A new stage of virtual asset regulation in Ukraine

Draft Law No. 10225-d, registered on 24 April 2025 by People’s Deputy Danylo Hetmantsev, has the potential to become a key document in the sphere of cryptocurrency market regulation. The document provides for amendments to the Tax Code of Ukraine, the advertising law, and several other legislative acts concerning the circulation of virtual assets.

The draft law has already been recommended by the relevant Committee of the Verkhovna Rada for first reading. In particular, the draft law proposes to present the applicable law in a new version, which will be titled “On Virtual Asset Markets”.

It is proposed to define a virtual asset as a type of digital thing that is created, transmitted, and stored in electronic form using distributed ledger technology or other similar technology.

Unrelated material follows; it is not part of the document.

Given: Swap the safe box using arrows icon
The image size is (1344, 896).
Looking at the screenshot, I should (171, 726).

The draft law details the classification of virtual assets, clarifies tax rules, introduces advertising requirements, and strengthens the licensing of service providers. In particular, it is proposed to divide virtual assets by analogy with the European MiCA regulation into:

  • asset-backed tokens;
  • electronic money tokens; and
  • other virtual assets.

Ownership rights to virtual assets may be acquired upon the fact of virtual asset issuance, execution of a legal transaction regarding a virtual asset, based on law or court decision, and is confirmed by the fact of possessing keys, and in case of issuance and circulation should be recorded in a “white paper” with a complete description of the asset, issuer, and risks.

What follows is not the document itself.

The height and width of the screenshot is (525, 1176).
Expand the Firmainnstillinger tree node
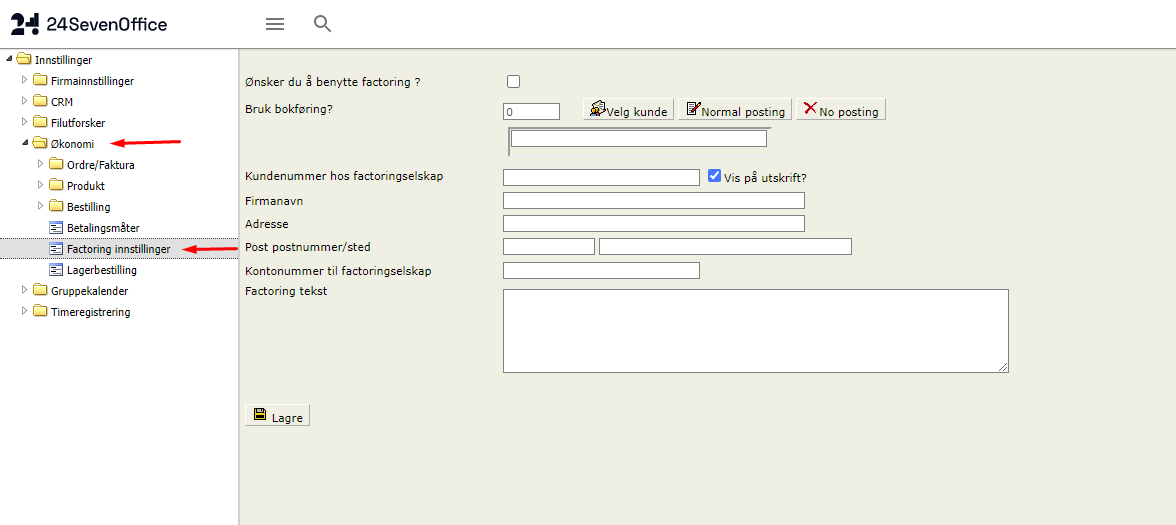[x=25, y=80]
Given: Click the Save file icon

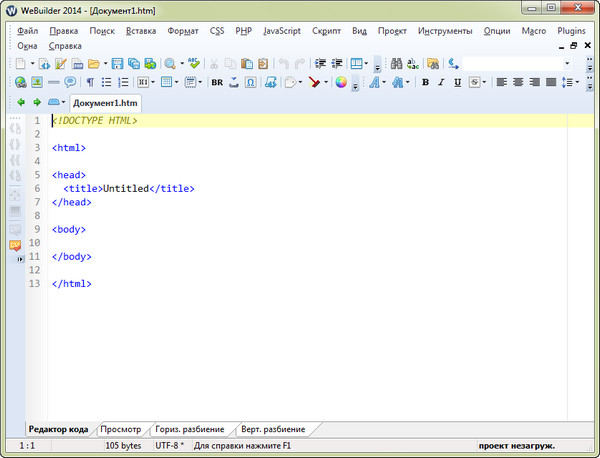Looking at the screenshot, I should click(x=117, y=63).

The draft law also provides precise requirements for the activities of platforms that trade virtual assets. Such platforms should obtain formal permission from the relevant regulator and ensure an appropriate level of transparency and information disclosure, including identification of trading participants, description of trading mechanisms, and systems for preventing market manipulation.

Taxation of transactions with virtual assets

Individuals will pay tax on the difference between income from sales and expenses for purchasing digital assets during the year and will independently declare and pay personal income tax.

At the same time, several exceptions are defined that will not be subject to taxation. In particular, operations for exchanging one virtual asset for another, sale of virtual assets within one minimum wage per year, as well as assets that were obtained as a result of issuance (including as a result of mining) on a gratuitous basis from the issuer, or in exchange for personal data will not be taxed.

For assets acquired before the law takes effect, a preferential personal income tax rate of 5% applies for 2026. Starting from the next period, the standard rate of 18% will apply, taking into account the additional military tax.

Regarding corporate income tax, the draft law provides for the introduction of new tax differences for adjusting the financial result before taxation. This approach is implemented by analogy with the procedure for taxing securities transactions. It is expected that the list of expenses that may be taken into account when conducting virtual asset transactions will be approved by the Ministry of Finance of Ukraine based on submissions from the financial market regulator. Virtual asset transactions will be prohibited for single taxpayers. Service providers involved in the circulation of such assets will not be eligible to use the simplified taxation system.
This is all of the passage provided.